Serine 85 in transmembrane helix 2 of short-wavelength visual pigments interacts with the retinylidene Schiff base counterion.

Short-wavelength cone visual pigments (SWS1) are responsible for detecting light from 350 to 430 nm. Models of this class of pigment suggest that TM2 has extensive contacts with the retinal binding pocket and stabilizes interhelical interactions. The role of TM2 in the structure-function of the Xenopus SWS1 (VCOP, lambda(max) = 427 nm) pigment was studied by replacement of the helix with that of bovine rhodopsin and also by mutagenesis of highly conserved residues. The TM2 chimera and G78D, F79L, M81E, P88T, V89S, and F90V mutants did not produce any significant spectral shift of the dark state or their primary photointermediate formed upon illumination at cryogenic temperatures. The mutant G77R (responsible for human tritanopia) was completely defective in folding, while C82A and F87T bound retinal at reduced levels.

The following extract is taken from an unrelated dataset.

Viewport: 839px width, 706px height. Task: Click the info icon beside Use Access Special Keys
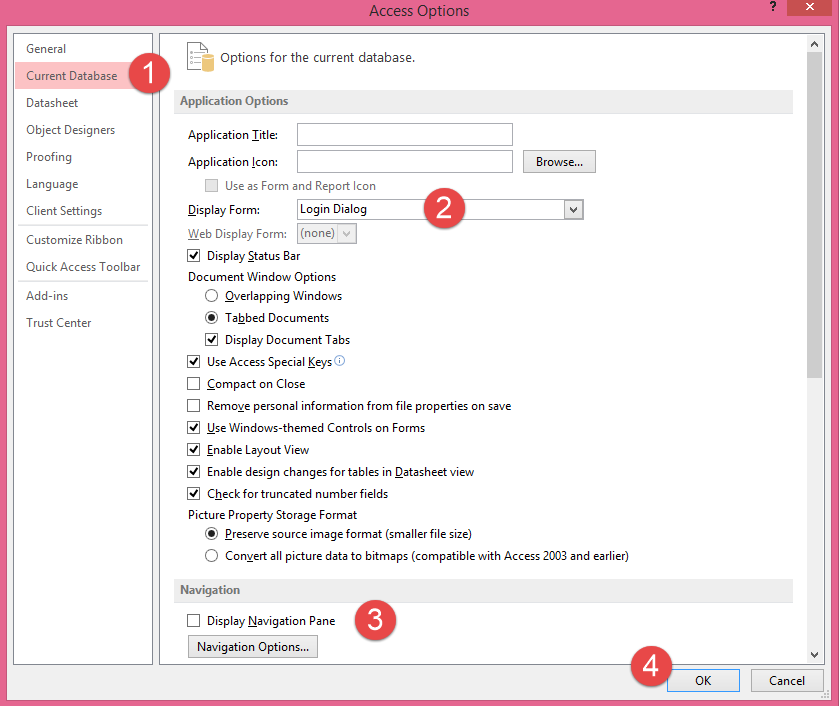(340, 361)
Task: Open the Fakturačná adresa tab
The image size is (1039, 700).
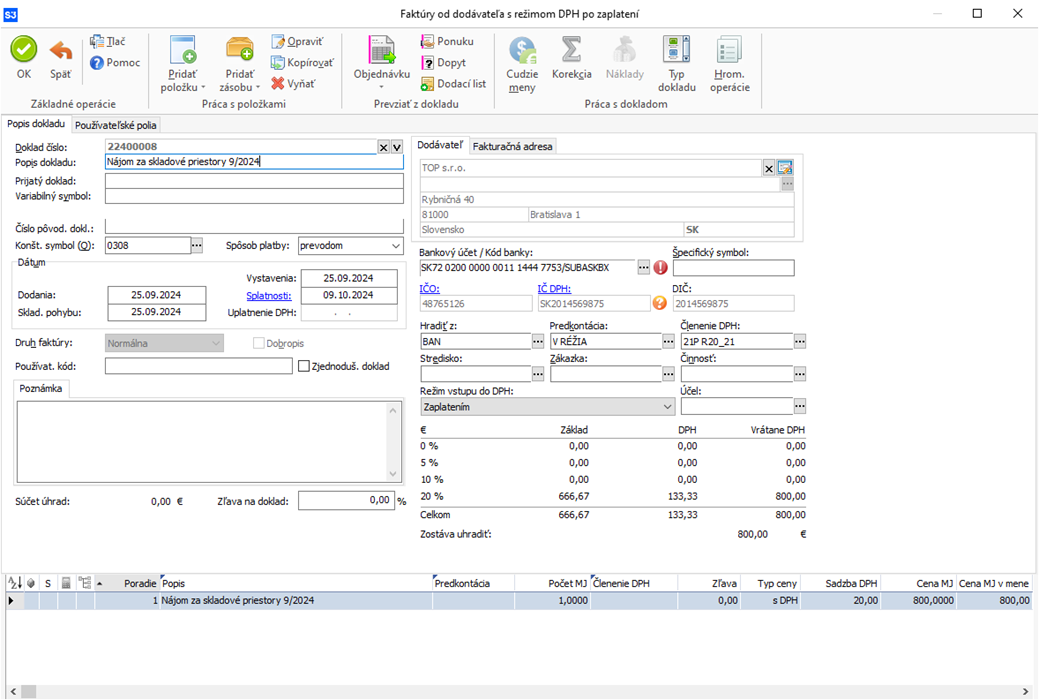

The position S85 was crucial for obtaining the appropriate spectroscopic properties of VCOP. S85A and S85T did not bind retinal. S85D bound retinal and had a wild-type dark state at room temperature and a red-shifted dark state at 45 K and formed an altered primary photointermediate. S85C absorbed maximally at 390 nm at neutral pH and at 365 nm at pH >7.5. The S85C dark state was red shifted by 20 nm at 45 K and formed an altered primary photointermediate. These data suggest that S85 is involved in a hydrogen bond with the protonated retinylidene Schiff base counterion in both the dark state and the primary photointermediate.